# Correct idler wheel position



## jloar (Feb 10, 2010)

I have a couple single cam bows (Martin Cheetah, Diamond Black Ice). Does it matter if the idler wheel is parallel with the string when the bow is at rest? On my Diamond an arrow laid across the left side of the idler wheel (right handed bow) would intersect the string about half way to the peep sight. That just doesn't smell right to me but I can't find any discussion on the topic. I see discussion of the topic regarding dual cam bows but not single cam bows (Mathews excluded). Anyone have any thoughts?


----------



## Spotshooter2 (Oct 23, 2003)

Cam lean, put your press in a bow press and put some twists on the cable guard side of they yoke on the buss cable. Do this till the arrow lays parallel to the string.


----------



## dwagoner (Sep 27, 2007)

Spotshooter2 said:


> Cam lean, put your press in a bow press and put some twists on the cable guard side of they yoke on the buss cable. Do this till the arrow lays parallel to the string.

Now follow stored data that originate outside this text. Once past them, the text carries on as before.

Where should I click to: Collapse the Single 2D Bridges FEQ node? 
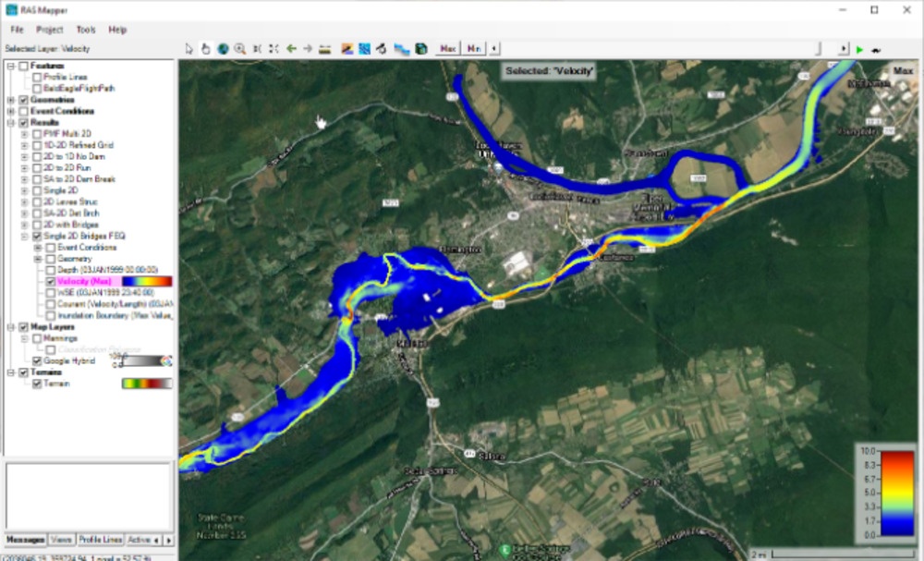pos(24,235)
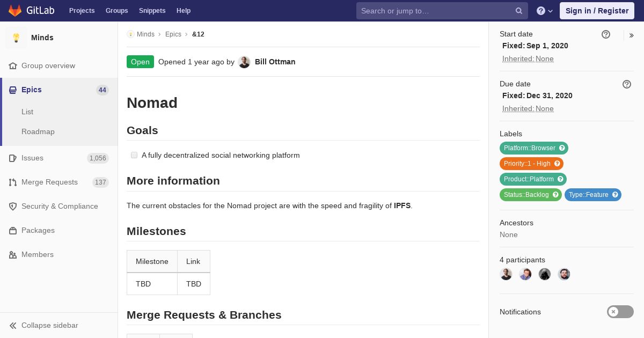This screenshot has width=644, height=338.
Task: Open the Help question mark dropdown
Action: (x=545, y=11)
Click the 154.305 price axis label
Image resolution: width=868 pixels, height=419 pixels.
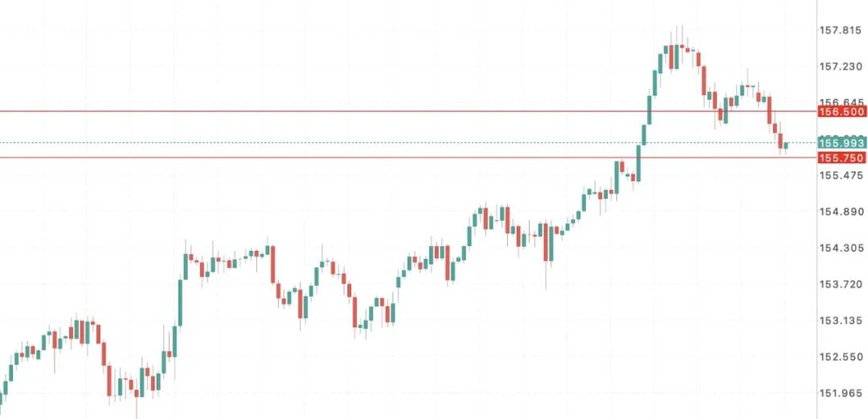tap(840, 248)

pretty smart for a nebraska guy!! Hes very correct, get that lean out


----------



## bbloom96 (May 5, 2009)

Typically, it is recommended to have a slight lean away from the riser at rest. The arrow should be about 1/8 inch from the nock at rest. This is due to the fact that when you draw the bow, there is pull on the cable towards the cable guard which will lean the idler towards the guard at full draw.

Brian


----------



## PB26 (Dec 31, 2006)

You need to check for lean at full draw -- the string should be tracking straight off the wheel and there should be no wheel lean. Usually this means that at rest there is a slight lean where the wheel looks like this \

Lean is inherent in the system. The question is whether it shows up at rest or at full draw. Set the lean to zero at rest, and it will lean at full draw; set it to zero lean at full draw and it will lean a little at rest. All of the single cam gurus agree that you want the zero lean to happen at full draw. You'll see the difference in tunability if you compare the two different set ups.


----------



## bbloom96 (May 5, 2009)

For the majority of folks that do not have a draw board, set the idler wheel slightly away from the riser like this / at rest so it looks like this |at full draw. If you had it set like this\ at rest, the lean would be worse at full draw because of the cable pull towards the cable slide.


----------



## jloar (Feb 10, 2010)

Interesting discussion. I'm not sure what to take out of it so far. The idler can either look like / or l or \ at rest and we have proponents of all 3 possibilities so far. Does that mean that there is no definitive answer to the question?


----------



## Ches (Aug 3, 2009)

jloar
I read the postings that you want the idler at | or / at idle and | at full draw. I always set my Vengeance (single cam PSE) like this | at idle because I didn't have a drawing board (Plan on making one soon). I never set it like / at idele because I didn't know how much past center I wanted the lean. My Vengeance shot BH's out to 40 yds with FP's set this way. My Axe is also set this way and I shoot it out to 50 yards. Good Luck.

Spotshooter 2
I like your explanation, left and right get's confused at times for people. This fits both left and right hand shooters.

Ches.


----------



## BlacktailBryan (Aug 12, 2010)

My bow, a Lights Out, came from the factory like this \ about an 1/8" right of the nock point. I just assumed that was right since it came that way. After having my shop put new string/cable on it, and several rounds on his drawboard along with some twisting here and there, it ended uo being around 1/8" /, however, now at full draw, its perfectly strait off the idler and down my riser. My bow is 30" A2A, which I believe makes it a little more finicky when it comes to adjusting lean.


----------



## jloar (Feb 10, 2010)

OK, so an idler that starts out like / will move toward l as the bow is draw. Is that an accurate assessment?


----------



## BlacktailBryan (Aug 12, 2010)

jloar said:


> OK, so an idler that starts out like / will move toward l as the bow is draw. Is that an accurate assessment?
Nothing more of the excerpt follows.